■ **What is expected**
Turn the records between the lines holding "You are a computer-use agent. The width" and "(x=33, y=8)", inclusive, into a two-column CSV with the columns text and answer. Give one row per record, with each value in a single quoted field and line breaks replaced by spaces.

++++ Given records ++++

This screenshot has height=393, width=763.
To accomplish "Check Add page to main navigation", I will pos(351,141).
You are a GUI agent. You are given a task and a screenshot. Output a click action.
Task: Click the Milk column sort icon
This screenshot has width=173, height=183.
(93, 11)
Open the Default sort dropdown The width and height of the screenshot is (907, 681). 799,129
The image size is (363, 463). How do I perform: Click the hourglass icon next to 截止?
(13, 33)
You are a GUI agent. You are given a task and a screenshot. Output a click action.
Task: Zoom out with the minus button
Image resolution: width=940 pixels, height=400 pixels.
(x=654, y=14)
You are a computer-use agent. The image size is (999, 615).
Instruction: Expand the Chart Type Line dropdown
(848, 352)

++++
++++ Given records ++++

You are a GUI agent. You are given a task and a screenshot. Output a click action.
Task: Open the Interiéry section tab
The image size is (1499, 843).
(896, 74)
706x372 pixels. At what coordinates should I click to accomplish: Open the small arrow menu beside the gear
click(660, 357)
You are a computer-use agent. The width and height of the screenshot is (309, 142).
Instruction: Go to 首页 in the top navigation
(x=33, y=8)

++++
++++ Given records ++++

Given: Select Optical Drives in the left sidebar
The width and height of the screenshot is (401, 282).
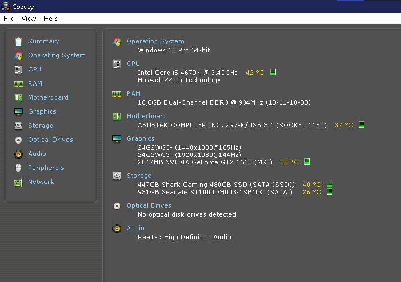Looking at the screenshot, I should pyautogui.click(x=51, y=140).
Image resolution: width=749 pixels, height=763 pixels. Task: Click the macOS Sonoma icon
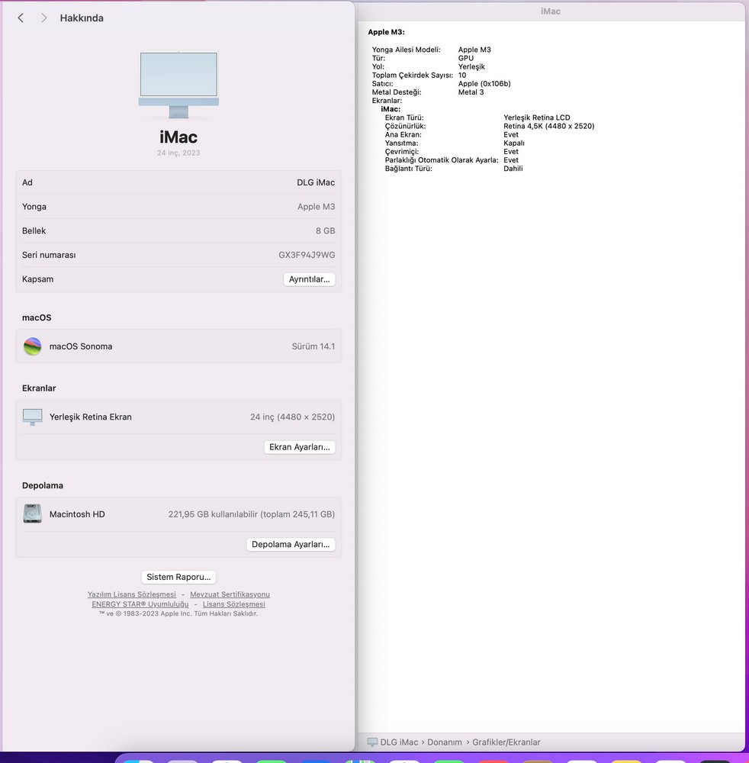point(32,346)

++++

■ **Full output**
text,answer
"You are a computer-use agent. The width and height of the screenshot is (309, 142). Instruction: Go to 首页 in the top navigation","(x=33, y=8)"